§ PROBLEM DETAILS:
Reproduce the listing below word for word, leaving out the pictures.

::::

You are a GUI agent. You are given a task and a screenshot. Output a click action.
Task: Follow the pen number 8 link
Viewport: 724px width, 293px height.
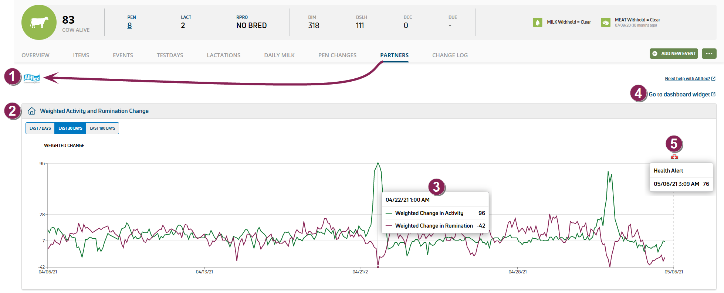[129, 25]
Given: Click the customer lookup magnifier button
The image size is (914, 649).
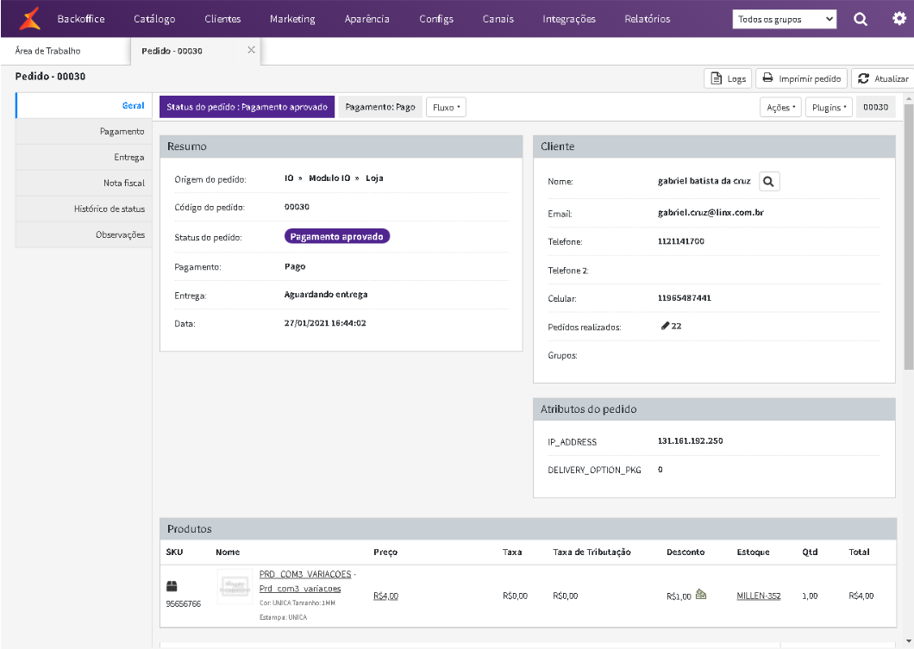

::::

§ SOLUTION:
You are a GUI agent. You are given a task and a screenshot. Output a click action.
Task: Follow the pen number 8 link
Viewport: 724px width, 293px height.
[129, 25]
Given: Click the customer lookup magnifier button
The image size is (914, 649).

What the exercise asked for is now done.